WHAT YOU NEED TO DO> Please copy each of the items below exactly, line for line, without changing anything.

(Items for finding displayed items)

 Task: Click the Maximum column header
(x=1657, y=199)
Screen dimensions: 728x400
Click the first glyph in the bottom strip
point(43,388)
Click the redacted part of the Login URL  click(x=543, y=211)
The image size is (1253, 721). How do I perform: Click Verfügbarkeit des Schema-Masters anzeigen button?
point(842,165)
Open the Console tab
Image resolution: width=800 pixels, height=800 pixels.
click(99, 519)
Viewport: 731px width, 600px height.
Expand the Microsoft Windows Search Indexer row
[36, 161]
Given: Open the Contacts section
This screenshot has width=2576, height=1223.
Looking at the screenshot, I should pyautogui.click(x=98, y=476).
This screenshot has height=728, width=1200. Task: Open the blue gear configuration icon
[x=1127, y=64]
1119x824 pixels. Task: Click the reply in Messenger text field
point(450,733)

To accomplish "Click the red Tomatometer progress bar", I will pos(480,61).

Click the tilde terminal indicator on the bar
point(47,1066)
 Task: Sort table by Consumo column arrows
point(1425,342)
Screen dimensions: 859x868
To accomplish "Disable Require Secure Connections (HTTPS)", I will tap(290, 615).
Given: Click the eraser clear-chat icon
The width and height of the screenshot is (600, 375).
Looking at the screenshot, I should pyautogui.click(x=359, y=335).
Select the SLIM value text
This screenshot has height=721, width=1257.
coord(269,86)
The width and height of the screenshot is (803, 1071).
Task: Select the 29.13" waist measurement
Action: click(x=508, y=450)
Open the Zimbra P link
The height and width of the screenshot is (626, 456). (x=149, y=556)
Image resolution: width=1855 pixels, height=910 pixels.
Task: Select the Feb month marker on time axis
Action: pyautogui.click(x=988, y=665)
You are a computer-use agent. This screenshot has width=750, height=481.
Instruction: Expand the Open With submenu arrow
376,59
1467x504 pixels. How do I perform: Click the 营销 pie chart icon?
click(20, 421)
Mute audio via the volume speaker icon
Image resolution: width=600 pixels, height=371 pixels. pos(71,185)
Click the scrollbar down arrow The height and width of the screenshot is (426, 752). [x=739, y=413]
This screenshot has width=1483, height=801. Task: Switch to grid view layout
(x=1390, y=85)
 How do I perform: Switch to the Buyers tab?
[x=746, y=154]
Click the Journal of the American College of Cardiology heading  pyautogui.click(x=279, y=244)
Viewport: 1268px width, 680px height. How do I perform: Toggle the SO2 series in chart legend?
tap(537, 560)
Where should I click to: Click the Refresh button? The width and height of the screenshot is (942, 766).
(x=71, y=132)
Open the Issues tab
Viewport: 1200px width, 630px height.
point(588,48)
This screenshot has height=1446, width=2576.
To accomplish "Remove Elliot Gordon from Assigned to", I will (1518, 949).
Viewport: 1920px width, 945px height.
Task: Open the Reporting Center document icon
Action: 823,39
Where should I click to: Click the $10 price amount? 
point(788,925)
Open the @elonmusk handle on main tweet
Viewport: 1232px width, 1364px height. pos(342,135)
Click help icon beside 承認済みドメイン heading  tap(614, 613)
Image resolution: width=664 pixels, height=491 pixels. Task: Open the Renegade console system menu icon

EXPECTED ANSWER>
 Task: Click the Maximum column header
(x=1657, y=199)
Screen dimensions: 728x400
Click the first glyph in the bottom strip
point(43,388)
Click the redacted part of the Login URL  click(x=543, y=211)
The image size is (1253, 721). How do I perform: Click Verfügbarkeit des Schema-Masters anzeigen button?
point(842,165)
Open the Console tab
Image resolution: width=800 pixels, height=800 pixels.
click(99, 519)
Viewport: 731px width, 600px height.
Expand the Microsoft Windows Search Indexer row
[36, 161]
Given: Open the Contacts section
This screenshot has width=2576, height=1223.
Looking at the screenshot, I should pyautogui.click(x=98, y=476).
This screenshot has height=728, width=1200. Task: Open the blue gear configuration icon
[x=1127, y=64]
1119x824 pixels. Task: Click the reply in Messenger text field
point(450,733)

To accomplish "Click the red Tomatometer progress bar", I will pos(480,61).

Click the tilde terminal indicator on the bar
point(47,1066)
 Task: Sort table by Consumo column arrows
point(1425,342)
Screen dimensions: 859x868
To accomplish "Disable Require Secure Connections (HTTPS)", I will tap(290, 615).
Given: Click the eraser clear-chat icon
The width and height of the screenshot is (600, 375).
Looking at the screenshot, I should pyautogui.click(x=359, y=335).
Select the SLIM value text
This screenshot has height=721, width=1257.
coord(269,86)
The width and height of the screenshot is (803, 1071).
Task: Select the 29.13" waist measurement
Action: click(x=508, y=450)
Open the Zimbra P link
The height and width of the screenshot is (626, 456). (x=149, y=556)
Image resolution: width=1855 pixels, height=910 pixels.
Task: Select the Feb month marker on time axis
Action: pyautogui.click(x=988, y=665)
You are a computer-use agent. This screenshot has width=750, height=481.
Instruction: Expand the Open With submenu arrow
376,59
1467x504 pixels. How do I perform: Click the 营销 pie chart icon?
click(20, 421)
Mute audio via the volume speaker icon
Image resolution: width=600 pixels, height=371 pixels. pos(71,185)
Click the scrollbar down arrow The height and width of the screenshot is (426, 752). [x=739, y=413]
This screenshot has width=1483, height=801. Task: Switch to grid view layout
(x=1390, y=85)
 How do I perform: Switch to the Buyers tab?
[x=746, y=154]
Click the Journal of the American College of Cardiology heading  pyautogui.click(x=279, y=244)
Viewport: 1268px width, 680px height. How do I perform: Toggle the SO2 series in chart legend?
tap(537, 560)
Where should I click to: Click the Refresh button? The width and height of the screenshot is (942, 766).
(x=71, y=132)
Open the Issues tab
Viewport: 1200px width, 630px height.
point(588,48)
This screenshot has height=1446, width=2576.
To accomplish "Remove Elliot Gordon from Assigned to", I will (1518, 949).
Viewport: 1920px width, 945px height.
Task: Open the Reporting Center document icon
Action: 823,39
Where should I click to: Click the $10 price amount? 
point(788,925)
Open the @elonmusk handle on main tweet
Viewport: 1232px width, 1364px height. pos(342,135)
Click help icon beside 承認済みドメイン heading  tap(614, 613)
Image resolution: width=664 pixels, height=491 pixels. Task: Open the Renegade console system menu icon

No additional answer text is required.